Exporting filesystems to remote host using NFSv4.

User mapping

This section should be apply on server side as well as on the client side.

With NFSv4 user are identified as user@domain and not anymore with there numerical identifier, an external process (nfsuserd on FreeBSD or nfsidmap on Linux) will perform this mapping:

rc.conf
1
2

nfsuserd_enable="YES"
nfsuserd_flags="-domain example.com"

If nfsuserd is not able to map the user to the uid:gid using the resolution mechanisms defined in /etc/nsswitch.conf, then the numerical value supposed to map to nobody:nogroup will be used, but be careful as not everyone agree on this numerical value (32767, 65534, …)

Server

The server is started at boot-time with (it is also necessary to have a user mapping running):

rc.conf
1
2

nfs_server_enable="YES"
nfsv4_server_enable="YES"

The root of the NFS tree must be specified with the V4: prefix in the exports file (this entry doesn’t export file systems):

exports
1

V4: /

File systems are next exported using entries in exports as it is done with previous version of NFS.

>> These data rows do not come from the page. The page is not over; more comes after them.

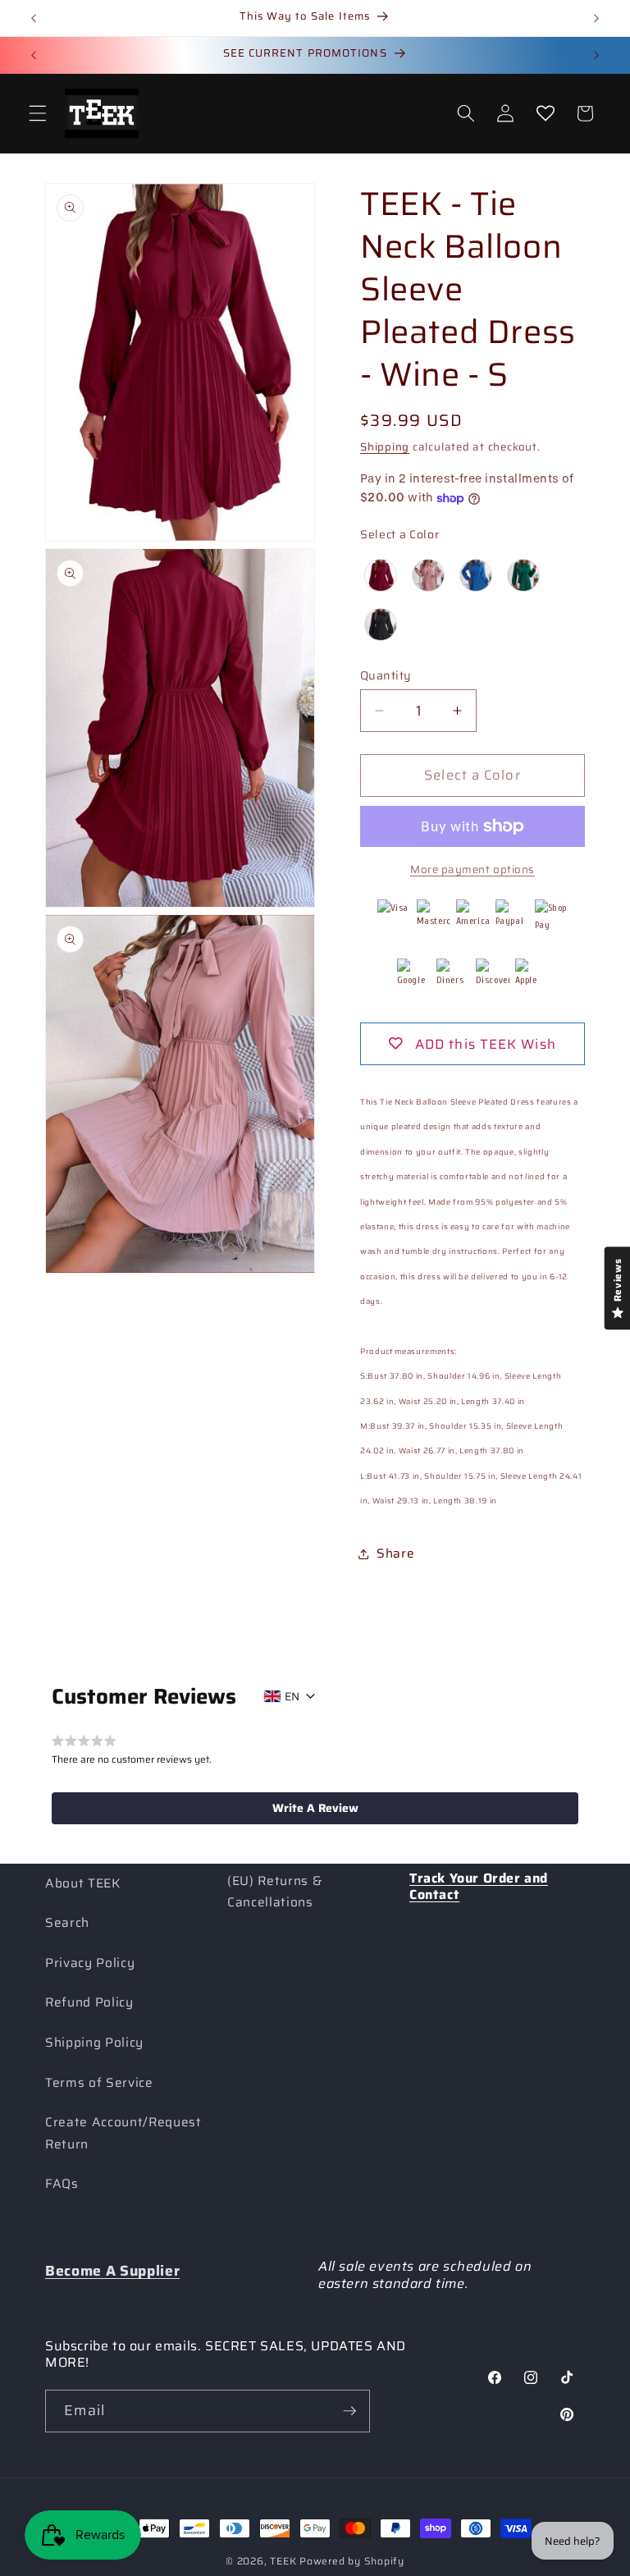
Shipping (384, 446)
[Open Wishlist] (544, 113)
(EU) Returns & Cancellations (274, 1892)
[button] (37, 113)
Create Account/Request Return (123, 2133)
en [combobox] (292, 1696)
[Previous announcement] (34, 18)
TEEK (283, 2561)
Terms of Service (99, 2083)
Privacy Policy (90, 1963)
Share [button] (395, 1553)
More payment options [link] (472, 869)
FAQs (62, 2184)
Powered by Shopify (351, 2561)
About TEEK (83, 1883)
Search (67, 1923)
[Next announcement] (596, 18)
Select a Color (399, 534)
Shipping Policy (94, 2042)
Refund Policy (89, 2002)
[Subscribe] (349, 2411)
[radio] (380, 575)
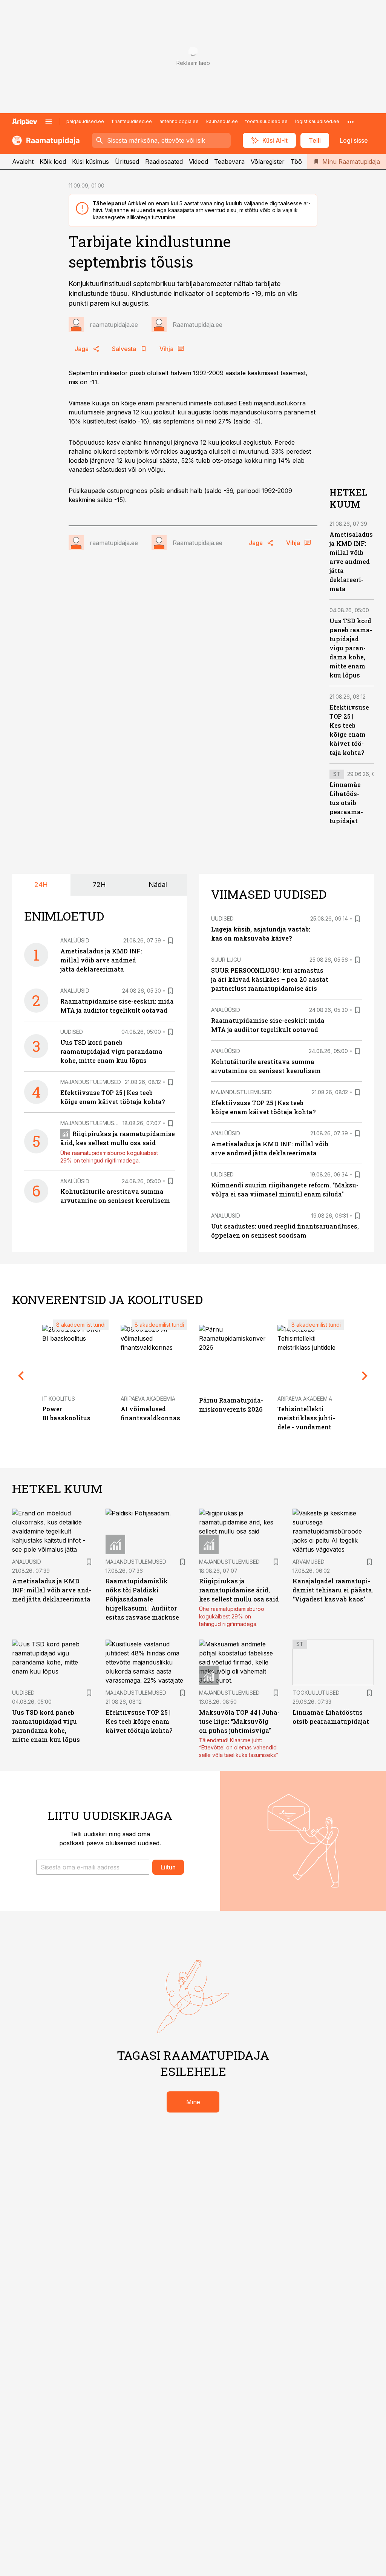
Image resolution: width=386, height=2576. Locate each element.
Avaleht (23, 161)
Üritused (127, 161)
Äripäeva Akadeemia (148, 1398)
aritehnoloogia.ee (179, 121)
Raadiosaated (164, 161)
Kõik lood (53, 161)
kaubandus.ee (222, 121)
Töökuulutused (316, 1692)
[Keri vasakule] (21, 1376)
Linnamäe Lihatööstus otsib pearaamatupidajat (346, 803)
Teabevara (229, 161)
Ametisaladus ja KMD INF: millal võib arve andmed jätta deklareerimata (351, 561)
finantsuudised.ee (132, 121)
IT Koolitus (58, 1398)
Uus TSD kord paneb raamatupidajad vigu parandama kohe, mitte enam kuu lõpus (350, 648)
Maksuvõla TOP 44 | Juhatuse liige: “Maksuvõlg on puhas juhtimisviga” (239, 1721)
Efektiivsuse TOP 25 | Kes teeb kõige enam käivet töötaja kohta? (139, 1721)
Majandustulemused (90, 1082)
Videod (198, 161)
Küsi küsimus (90, 161)
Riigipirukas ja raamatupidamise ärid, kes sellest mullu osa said (239, 1590)
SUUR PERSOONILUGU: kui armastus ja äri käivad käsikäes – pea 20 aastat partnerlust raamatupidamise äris (269, 979)
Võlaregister (268, 161)
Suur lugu (226, 959)
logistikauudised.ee (317, 121)
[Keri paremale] (365, 1376)
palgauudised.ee (85, 121)
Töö (296, 161)
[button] (92, 1867)
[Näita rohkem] (350, 121)
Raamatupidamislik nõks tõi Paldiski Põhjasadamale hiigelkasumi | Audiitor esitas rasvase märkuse (142, 1599)
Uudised (71, 1032)
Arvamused (309, 1561)
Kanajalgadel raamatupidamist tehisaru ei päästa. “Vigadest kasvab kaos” (333, 1590)
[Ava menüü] (48, 121)
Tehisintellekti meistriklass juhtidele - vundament (306, 1418)
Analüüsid (74, 940)
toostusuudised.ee (266, 121)
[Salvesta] (170, 940)
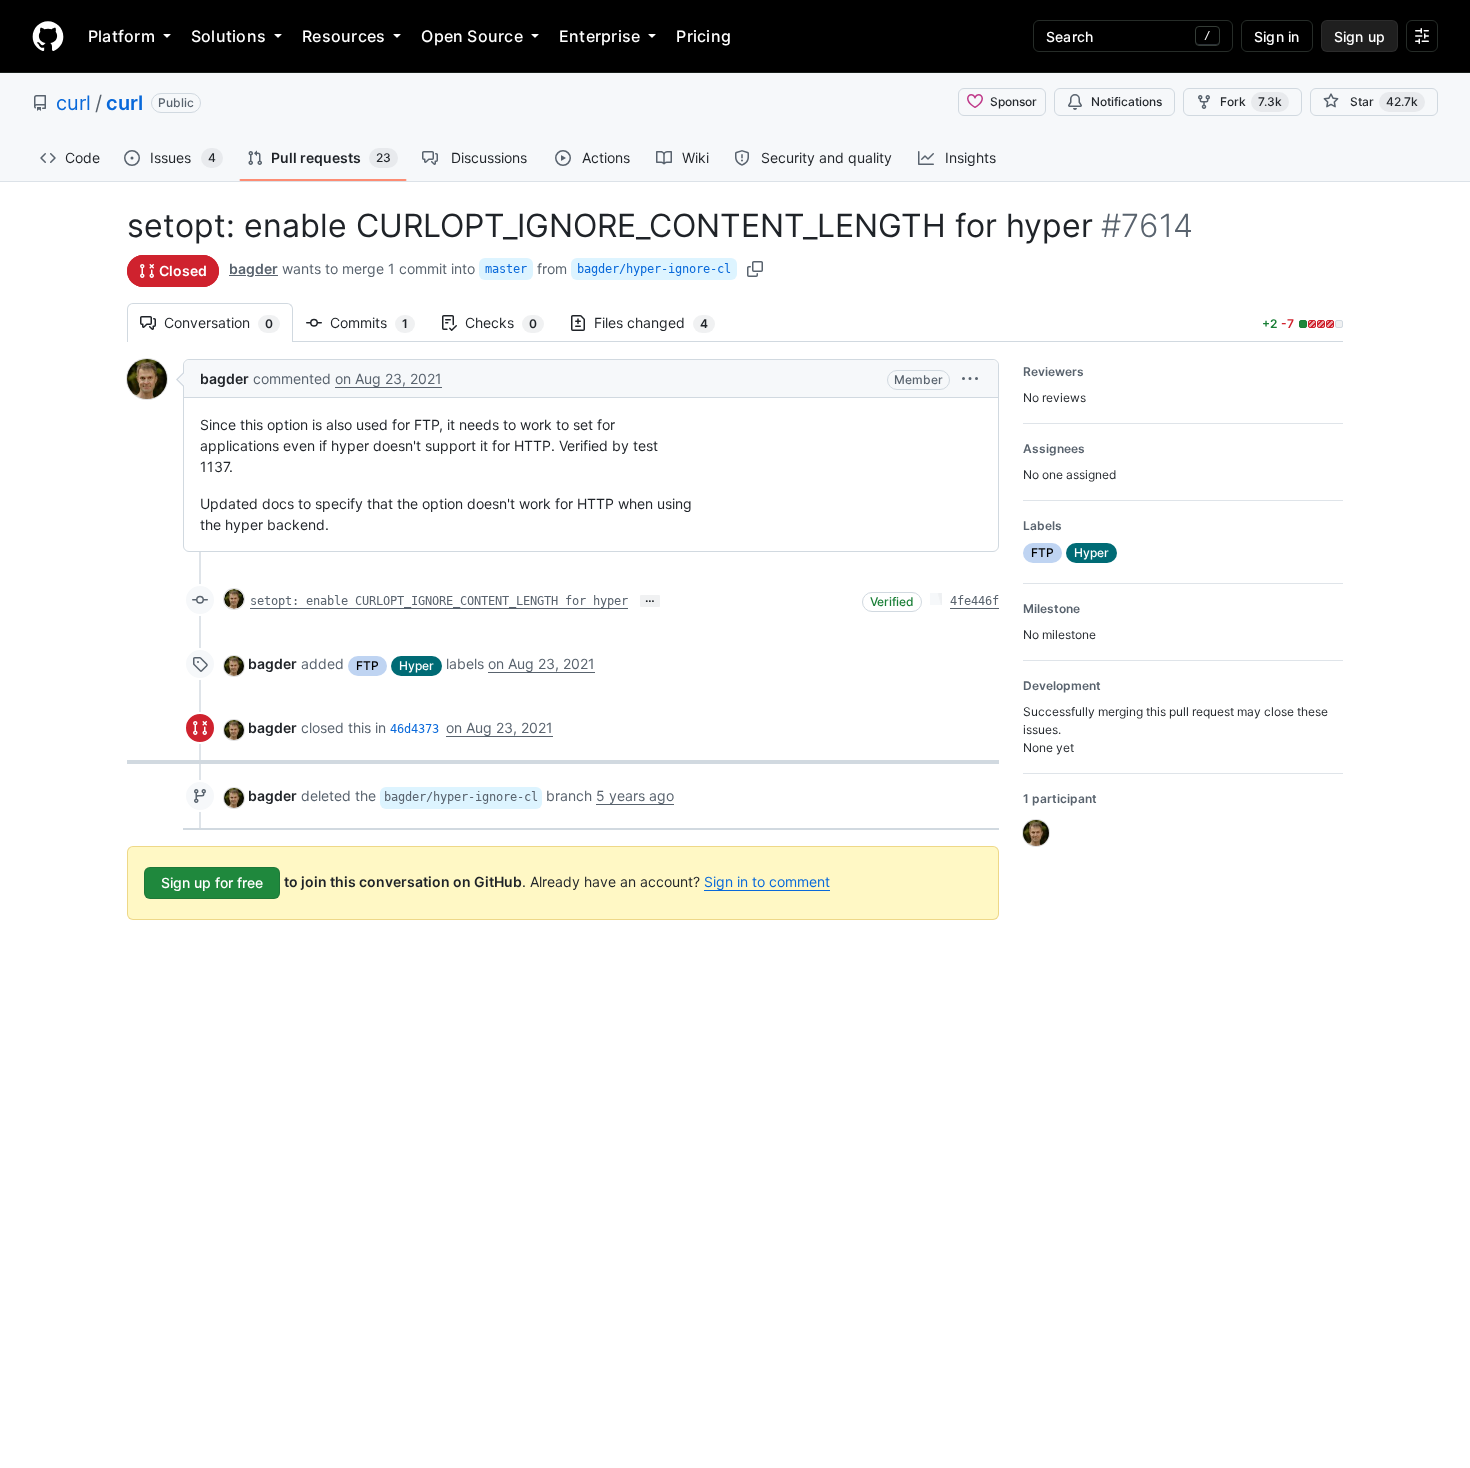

If a ZFS file system is to be exported by NFS, this can be done automatically by using the sharenfs property, for example:

1
2

zfs set sharenfs=on tank/home
zfs set sharenfs="-ro -maproot=root -network 134.214.146.0/24" tank/src

Delegation

Allows the server to issue Open Delegations to clients.

sysctl.conf
1
2
3

# To be enabled only if: - NFSv4-only server
#                        - files are not accessed locally
vfs.nfsd.issue_delegations=1

This can only be enabled when the file systems being exported to NFSv4 clients are not being accessed locally on the server and, if being accessed via NFS Version 2 or 3 clients, these clients cannot be using the Network Lock Manager.

Client

Once a user mapping has been applied, you only need to call the mount command to attach the remote file system:

Mount NFS remote file system
1

mount_nfs -onfsv4 nfs-server.example.com:/exported/fs /mountpoint

If nfsuserd is not able to map the user to the uid:gid using the resolution mechanisms defined in /etc/nsswitch.conf, then the numerical value supposed to map to nobody:nogroup will be used, but be careful as not everyone agree on this numerical value (32767, 65534, …)

Delegation

rc.conf
1

nfscbd_enable="YES"

If accessing NFSv4 behind a NAT, the gateway must allow the port forwarding to the NFS server, and the gateway IP address and port must be specified as the callback address:

sysctl.conf
1
2

# Example with gateway using 192.168.1.5:7745
vfs.nfs.callback_addr=192.168.1.5.30.65

For NFSv4.1 the above is note necessary as it use the the same TCP connection as the mount for the callback.